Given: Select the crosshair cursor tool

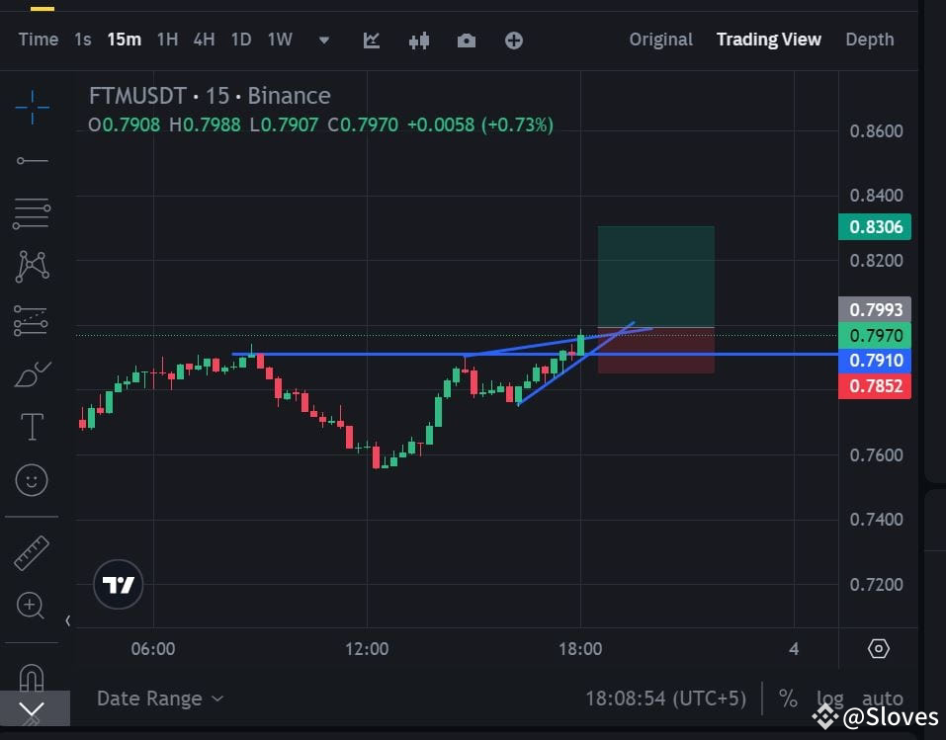Looking at the screenshot, I should point(32,106).
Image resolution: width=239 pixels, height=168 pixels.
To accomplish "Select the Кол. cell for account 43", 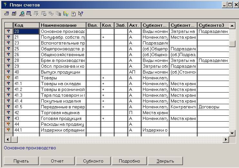I will [x=107, y=119].
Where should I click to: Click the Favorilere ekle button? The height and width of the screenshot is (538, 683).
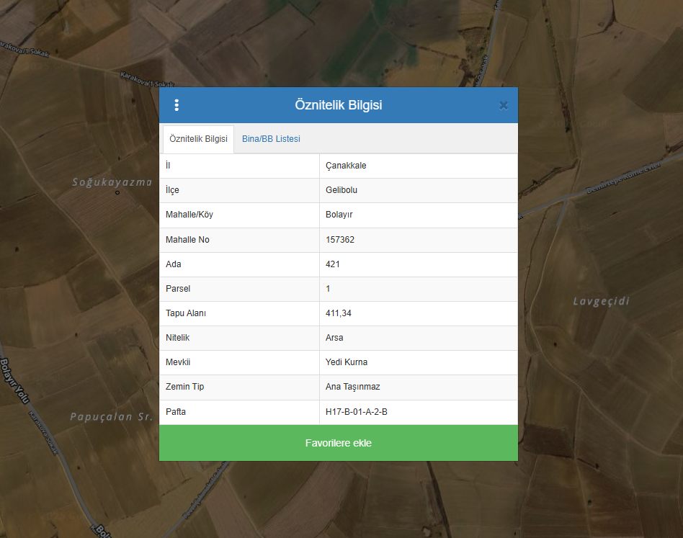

# [Exercise brief]
In the material above, find each line containing the word "height" and copy it.

# [Answer section]
Image resolution: width=239 pixels, height=168 pixels.
Where should I click to: Click the Favorilere ekle button? The height and width of the screenshot is (538, 683).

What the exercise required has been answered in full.